The NSG will convene on Aug 21-22 in Vienna to discuss a US proposal to give India a waiver from its rules governing trade with states that have not signed the nuclear Non-proliferation Treaty (NPT).
The NSG waiver will clear the second major hurdle before the nuclear deal goes to the US Congress for ratification. The UN nuclear watchdog International Atomic Energy Agency (IAEA) has already approved an India specific safeguards agreement for India’s civilian nuclear reactors.
Given that the NSG traditionally operates by consensus, the signatories point out that each member state “has a pivotal role to play,” the abolitionists said.
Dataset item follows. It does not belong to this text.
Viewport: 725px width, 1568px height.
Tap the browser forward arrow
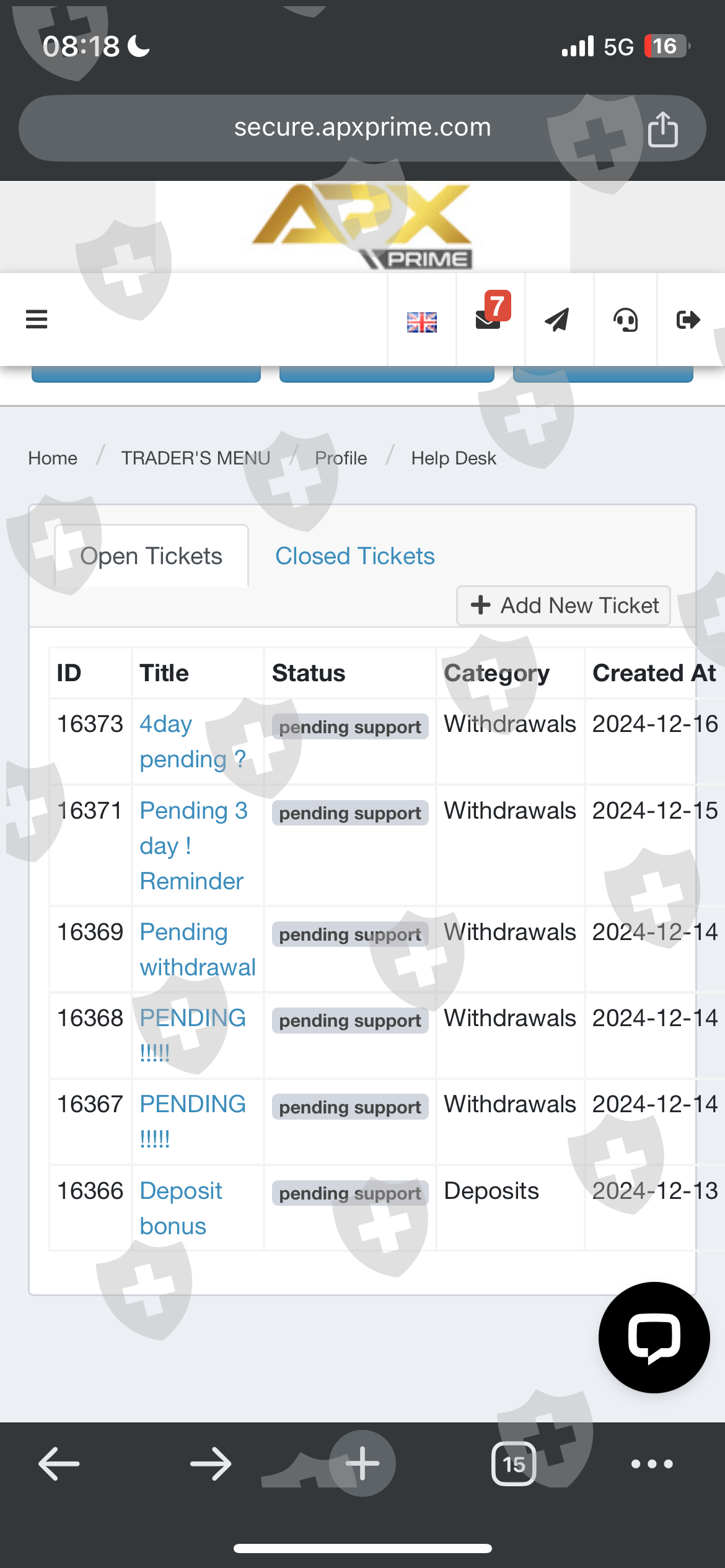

If the NSG is to allow nuclear trade with India, NSG should establish “meaningful and common sense conditions and restrictions”.
The suggested conditions include terminating nuclear trade with India if it resumes testing and prohibiting any transfer of sensitive plutonium reprocessing, uranium enrichment, or heavy water production items to India, which can be used to make bomb material.
“Before India is granted a waiver from the NSG’s full-scope safeguards standard, it should join the other original nuclear weapon states by declaring it has stopped fissile material production for weapons purposes and transform its nuclear test moratorium into a meaningful, legally-binding commitment,” the letter said.
Unfortunately, Indian officials are demanding a so-called “clean” and “unconditional” exemption from NSG guidelines and are seeking bilateral nuclear cooperation agreements that help provide India with strategic fuel reserves and/or lifetime fuel guarantees in order to allow it to resume nuclear testing in the future without fear of a fuel supply cut off.
“If nuclear testing is to be deterred, meaningful penalties must be available,” said the letter to NSG foreign ministers.
“If NSG states do agree to supply fuel for India’s ‘civilian’ nuclear sector, they must avoid arrangements that would enable or encourage future nuclear testing by India,” it said. “Otherwise, you and your government may become complicit in the facilitation of a new round of destabilizing nuclear tests.”
Unlike 178 other countries, India has not signed the Comprehensive Test Ban Treaty, continues to produce fissile material and expand its nuclear arsenal, and as one of only three states never to have signed the NPT, it has not made a legally-binding commitment to achieve nuclear disarmament, the letter said.
“Yet the arrangement would give India rights and privileges of civil nuclear trade that have been reserved only for members in good standing under the NPT.
“It creates a dangerous distinction between ‘good’ proliferators and ‘bad’ proliferators and sends out misleading signals to the international community with regard to NPT norms,” the letter said.
“In the absence of a suspension of fissile material production for weapons by India, foreign nuclear fuel supplies would free up India’s relatively limited domestic supplies to be used exclusively in its military nuclear sector, thereby indirectly contributing to the potential expansion of India’s nuclear arsenal,” the signatories wrote.
The letter urged NSG participant countries “to support measures that would avert further damage to the already beleaguered global non-proliferation and disarmament regime.”
Among the former government officials and experts endorsing the letter is Jayantha Dhanapala, the former UN Undersecretary General for Disarmament Affairs and president of the 1995 NPT Review and Extension Conference. Other signatories include the mayors of Hiroshima and Nagasaki.